▶ Work order
Beginning with the line that contains "At what coordinates should I click to accomplish: Click", write out each remaining line of the records below exactly. Do not copy any picture.

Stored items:
BEGIN

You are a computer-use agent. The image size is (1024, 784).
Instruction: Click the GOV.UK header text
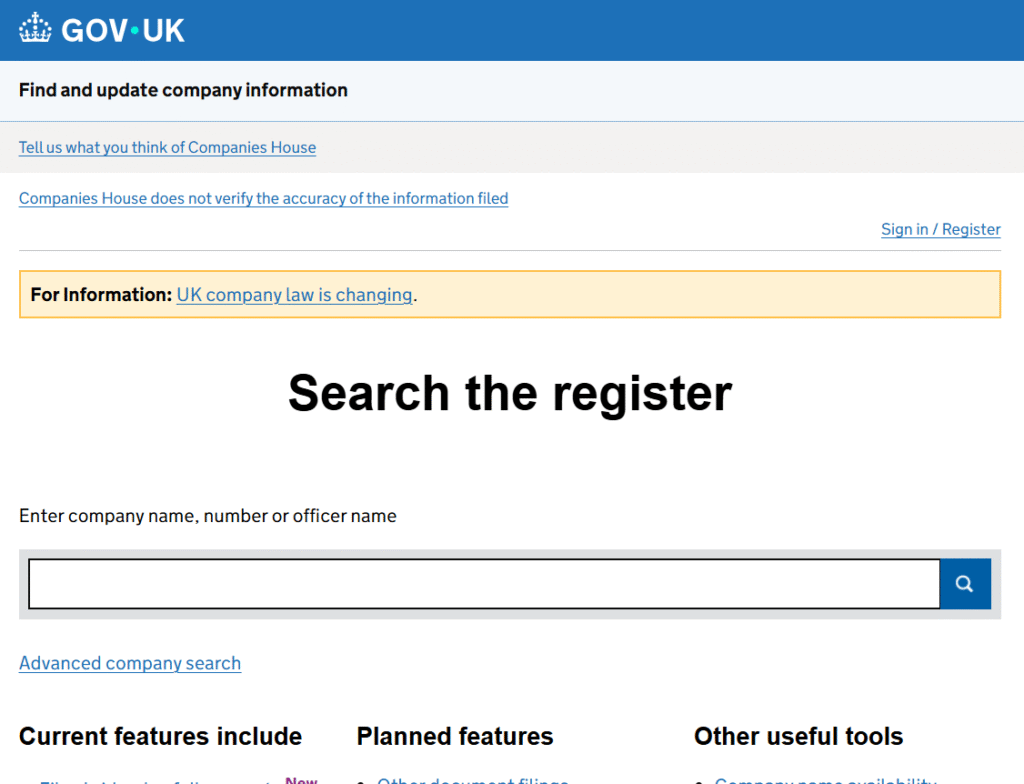pos(122,30)
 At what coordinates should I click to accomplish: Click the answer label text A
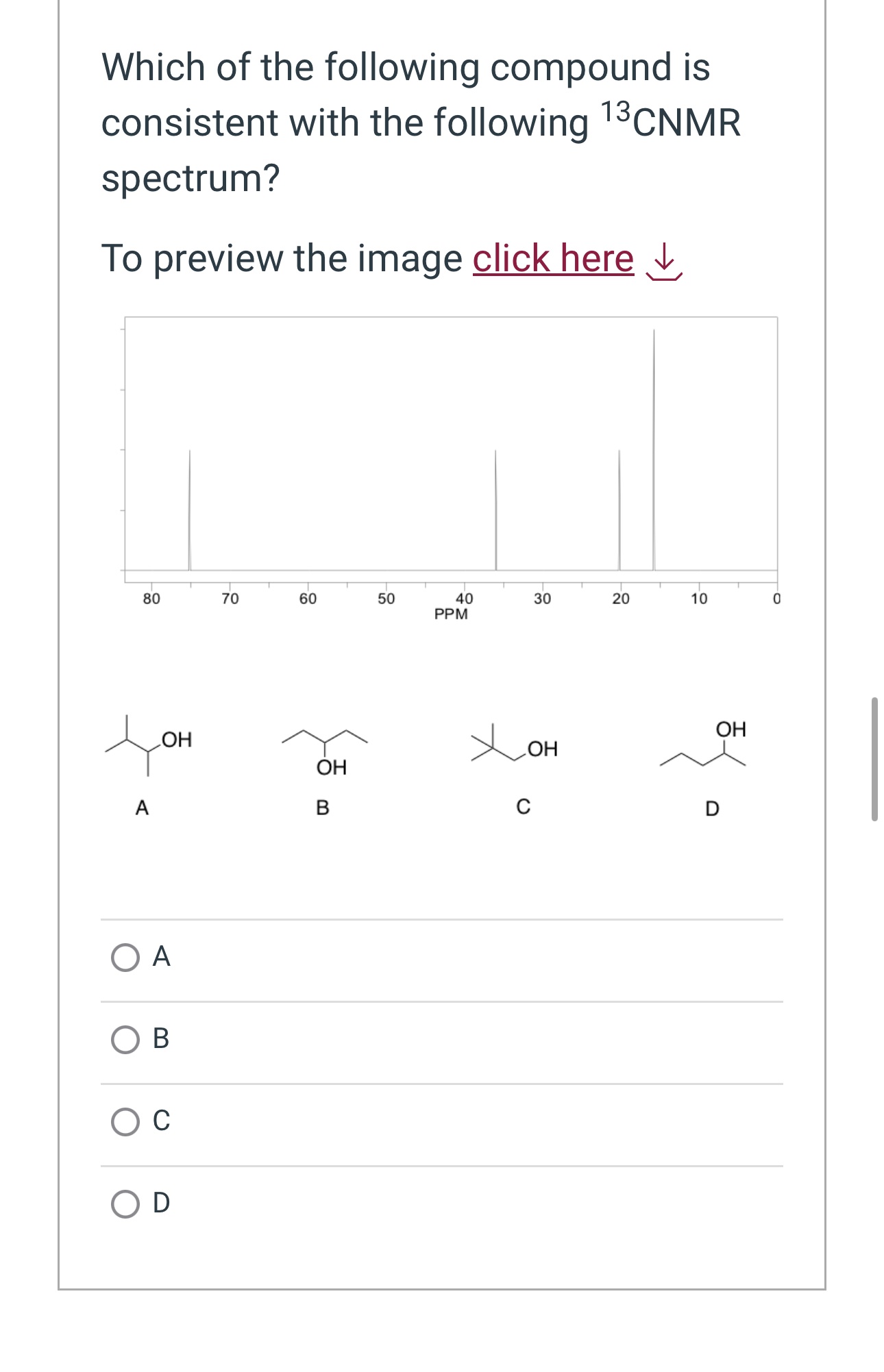[161, 956]
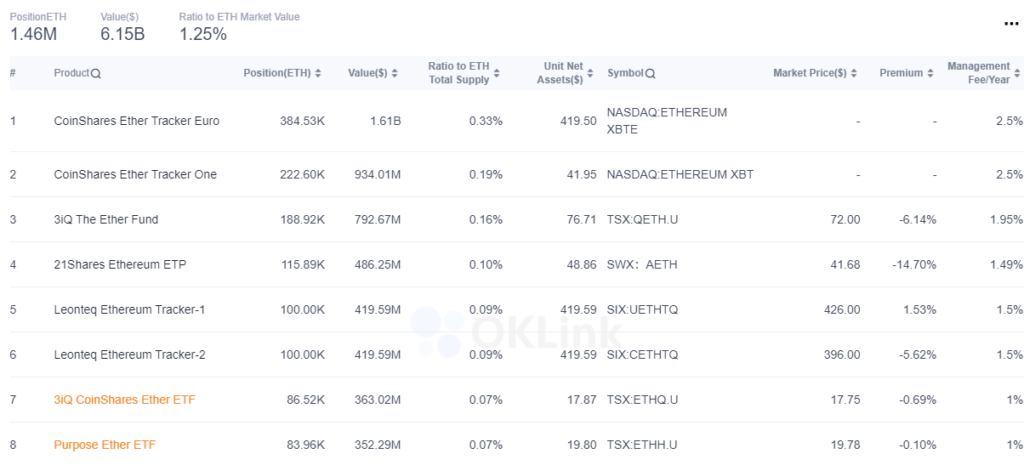Image resolution: width=1024 pixels, height=465 pixels.
Task: Select the CoinShares Ether Tracker Euro row
Action: tap(512, 121)
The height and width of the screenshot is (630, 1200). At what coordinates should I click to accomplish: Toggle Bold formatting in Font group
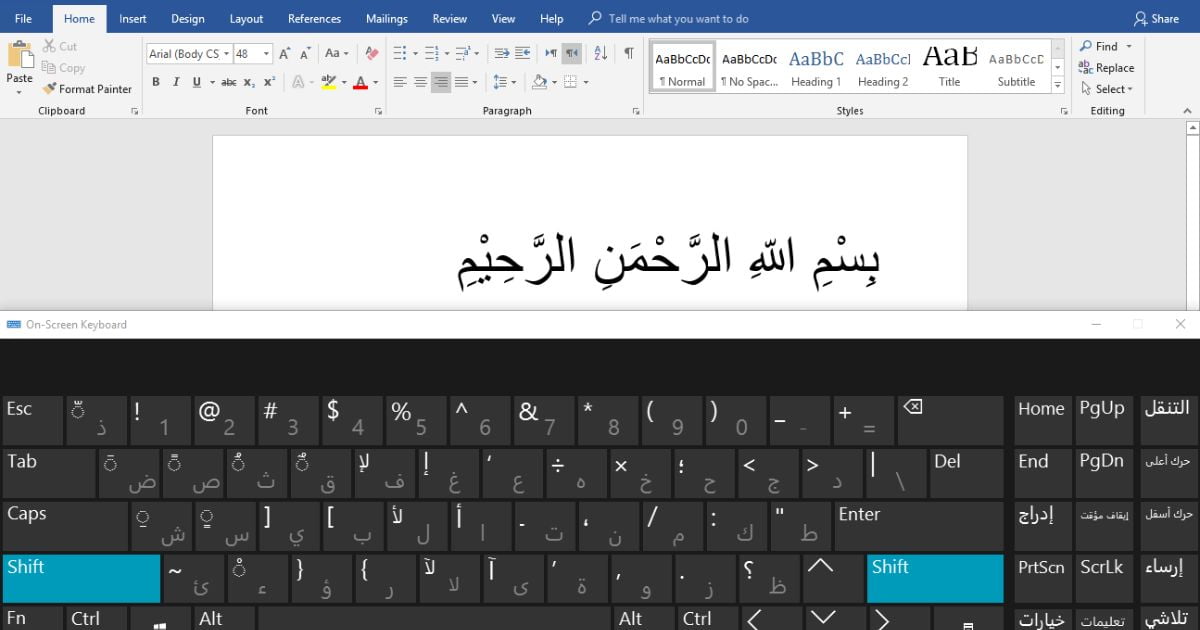tap(155, 82)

END

▶ Answer to this task
 At what coordinates should I click to accomplish: Click the answer label text A
[161, 956]
Image resolution: width=1024 pixels, height=465 pixels.
Task: Select the CoinShares Ether Tracker Euro row
Action: tap(512, 121)
The height and width of the screenshot is (630, 1200). At what coordinates should I click to accomplish: Toggle Bold formatting in Font group
tap(155, 82)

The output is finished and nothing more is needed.